**Problem to solve**
Please retype the records below, from the line with "At what (x,y)" up to and including the line with "(222, 400).", copying each line exactly.

**The records**
◇ ◇ ◇ ◇ ◇

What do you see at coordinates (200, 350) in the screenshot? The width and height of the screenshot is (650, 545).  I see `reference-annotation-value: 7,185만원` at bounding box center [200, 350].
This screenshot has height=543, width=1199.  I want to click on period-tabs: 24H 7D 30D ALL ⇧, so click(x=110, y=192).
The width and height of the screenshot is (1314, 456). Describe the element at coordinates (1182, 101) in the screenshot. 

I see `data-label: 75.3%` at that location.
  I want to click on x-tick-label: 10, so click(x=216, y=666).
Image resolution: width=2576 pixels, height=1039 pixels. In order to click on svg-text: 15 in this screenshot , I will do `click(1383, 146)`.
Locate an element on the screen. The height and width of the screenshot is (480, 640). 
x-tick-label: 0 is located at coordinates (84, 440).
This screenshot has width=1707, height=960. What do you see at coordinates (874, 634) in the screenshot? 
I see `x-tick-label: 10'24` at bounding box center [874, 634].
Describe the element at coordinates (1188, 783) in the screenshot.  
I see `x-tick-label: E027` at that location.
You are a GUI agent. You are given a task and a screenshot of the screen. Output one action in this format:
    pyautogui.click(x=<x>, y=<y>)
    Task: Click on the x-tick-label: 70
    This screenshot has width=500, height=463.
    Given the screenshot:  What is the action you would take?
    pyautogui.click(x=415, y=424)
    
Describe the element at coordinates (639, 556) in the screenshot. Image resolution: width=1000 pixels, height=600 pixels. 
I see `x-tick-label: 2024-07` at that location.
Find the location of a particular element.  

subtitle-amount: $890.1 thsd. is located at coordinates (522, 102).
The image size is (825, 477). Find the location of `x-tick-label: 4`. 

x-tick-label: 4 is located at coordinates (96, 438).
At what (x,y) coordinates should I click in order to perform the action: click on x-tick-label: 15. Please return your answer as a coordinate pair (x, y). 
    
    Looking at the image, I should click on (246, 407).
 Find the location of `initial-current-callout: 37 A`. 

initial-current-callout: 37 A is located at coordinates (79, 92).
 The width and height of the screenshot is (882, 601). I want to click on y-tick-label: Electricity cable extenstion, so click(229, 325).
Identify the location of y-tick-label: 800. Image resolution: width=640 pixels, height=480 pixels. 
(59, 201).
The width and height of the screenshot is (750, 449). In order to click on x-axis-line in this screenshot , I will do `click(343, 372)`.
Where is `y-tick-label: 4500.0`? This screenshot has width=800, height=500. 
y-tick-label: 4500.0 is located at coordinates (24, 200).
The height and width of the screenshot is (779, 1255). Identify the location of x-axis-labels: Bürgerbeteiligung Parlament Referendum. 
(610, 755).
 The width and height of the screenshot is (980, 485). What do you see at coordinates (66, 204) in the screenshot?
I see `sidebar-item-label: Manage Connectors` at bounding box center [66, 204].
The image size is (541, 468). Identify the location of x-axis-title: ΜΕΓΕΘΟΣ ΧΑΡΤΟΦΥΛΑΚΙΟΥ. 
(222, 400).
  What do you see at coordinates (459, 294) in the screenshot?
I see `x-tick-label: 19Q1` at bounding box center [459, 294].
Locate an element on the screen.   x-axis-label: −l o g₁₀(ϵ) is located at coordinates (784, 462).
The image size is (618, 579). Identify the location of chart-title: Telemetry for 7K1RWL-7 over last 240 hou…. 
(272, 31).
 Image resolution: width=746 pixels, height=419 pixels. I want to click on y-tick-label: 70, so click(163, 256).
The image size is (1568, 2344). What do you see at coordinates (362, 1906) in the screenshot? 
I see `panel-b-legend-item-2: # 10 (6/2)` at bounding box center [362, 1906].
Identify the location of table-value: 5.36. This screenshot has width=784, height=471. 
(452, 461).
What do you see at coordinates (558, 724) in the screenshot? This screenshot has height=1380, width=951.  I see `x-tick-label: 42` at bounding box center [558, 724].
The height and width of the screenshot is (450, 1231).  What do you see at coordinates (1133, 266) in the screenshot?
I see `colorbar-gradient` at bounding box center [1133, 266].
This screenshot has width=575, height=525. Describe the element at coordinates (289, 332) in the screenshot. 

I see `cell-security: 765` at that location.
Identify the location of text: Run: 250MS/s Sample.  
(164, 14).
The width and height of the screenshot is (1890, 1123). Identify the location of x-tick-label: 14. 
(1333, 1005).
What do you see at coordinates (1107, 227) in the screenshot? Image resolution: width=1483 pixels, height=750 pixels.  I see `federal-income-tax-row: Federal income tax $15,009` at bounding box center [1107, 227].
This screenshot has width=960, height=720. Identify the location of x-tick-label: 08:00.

◇ ◇ ◇ ◇ ◇

**Your response**
At what (x,y) coordinates should I click in order to perform the action: click on x-tick-label: 15. Please return your answer as a coordinate pair (x, y). 
    
    Looking at the image, I should click on (246, 407).
 Find the location of `initial-current-callout: 37 A`. 

initial-current-callout: 37 A is located at coordinates (79, 92).
 The width and height of the screenshot is (882, 601). I want to click on y-tick-label: Electricity cable extenstion, so click(229, 325).
Identify the location of y-tick-label: 800. Image resolution: width=640 pixels, height=480 pixels. 
(59, 201).
The width and height of the screenshot is (750, 449). In order to click on x-axis-line in this screenshot , I will do `click(343, 372)`.
Where is `y-tick-label: 4500.0`? This screenshot has width=800, height=500. 
y-tick-label: 4500.0 is located at coordinates (24, 200).
The height and width of the screenshot is (779, 1255). Identify the location of x-axis-labels: Bürgerbeteiligung Parlament Referendum. 
(610, 755).
 The width and height of the screenshot is (980, 485). What do you see at coordinates (66, 204) in the screenshot?
I see `sidebar-item-label: Manage Connectors` at bounding box center [66, 204].
The image size is (541, 468). Identify the location of x-axis-title: ΜΕΓΕΘΟΣ ΧΑΡΤΟΦΥΛΑΚΙΟΥ. 
(222, 400).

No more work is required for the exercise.